#### Textauszug

Showdown zwischen Wagenknecht und Partei: Erste Linke nehmen Stellung

LInken-Politikerinnen Hennig-Wellsow, Wagenknecht, 2021. Nun gehen sie getrennte Wege. Bild: Martin Heinlein, CC BY 2.0 DEED

Offener Brief erhebt schwere Vorwürfe gegen Mehrheitsfraktion. Wagenknecht stellt am Vormittag neues Projekt vor. So bereiten sich die Lager intern auf den Bruch vor.

Heute Vormittag kommt es zum Showdown zwischen den inzwischen offen verfeindeten Lagern der Linkspartei: Um zehn Uhr will die Noch-Bundestagsabgeordnete und ehemalige Vorsitzende der Linksfraktion, Sahra Wagenknecht, einen Verein als Vorstufe einer neuen Partei vorstellen.

Es wird – zumindest innenpolitisch – das Thema des Tages: Nach einer monatelangen Hängepartie wird sich die deutsche Parteienlandschaft heute wohl erneut verändern.

Klar ist: Die Linkspartei in ihrer bisherigen Konstellation ist Geschichte. Damit endet ein Projekt, das am 16. Dezember 1989 mit der Partei des Demokratischen Sozialismus (PDS) begonnen und sich 2007 mit der Fusion mit der westdeutschen SPD-Abspaltung Arbeit & soziale Gerechtigkeit – die Wahlalternative" weiterentwickelt hatte.

Der Versuch, unterschiedliche linke Strömungen – auch aus Westdeutschland in Ostdeutschland – zu vereinen, ist gescheitert.

Dieser Text erscheint in Zusammenarbeit mit der Berliner Zeitung. Den vollständigen Bericht unserer Partnerredaktion finden Sie hier.

########
#### Vorliegendes Material

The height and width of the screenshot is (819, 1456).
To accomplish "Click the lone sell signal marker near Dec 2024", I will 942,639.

########
#### Vorliegendes Material

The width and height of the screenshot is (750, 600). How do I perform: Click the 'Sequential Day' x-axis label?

########

## Folgendes bearbeiten
- a) An welchem Tag begann laut dem Textauszug über den Bruch in der Linkspartei das Projekt mit der PDS?
- b) Schreib den Textauszug über den Streit zwischen Wagenknecht und der Linkspartei im Anschluss an seinen letzten Satz weiter.

## Schriftliche Antworten
- a) Am 16. Dezember 1989.

- b)
Nun also wird das letzte Kapitel im Dauerstreit zwischen der Linksfraktion und den Akteuren des neuen Projektes geschrieben. Parallel dazu fordern am heutigen Montag knapp zwei Dutzend Mitglieder und ehemalige Mitglieder der Linkspartei sowie Aktivisten die Abgeordneten aus dem Wagenknecht-Lager in einem offenen Brief auf, ihr Mandat zu behalten. Unterzeichnet ist das Schreiben, das Telepolis und der Berliner Zeitung vorab vorlag, unter anderem von dem Kassler Politikwissenschaftler und Friedensforscher Werner Ruf sowie dem Leipziger Linken-Politiker Volker Külow.

Nicht erst Wahlergebnisse der Landtagswahlen in Bayern und Hessen hätten verdeutlicht, in welche existenzielle Krise sich die Linkspartei gebracht habe, heißt es in dem Schreiben an die "liebe Sahra" und die "lieben mitstreitenden Abgeordnete in der Bundestagsfraktion", das auf der Seite der Bundesarbeitsgemeinschaft Frieden und internationale Politik veröffentlicht worden ist.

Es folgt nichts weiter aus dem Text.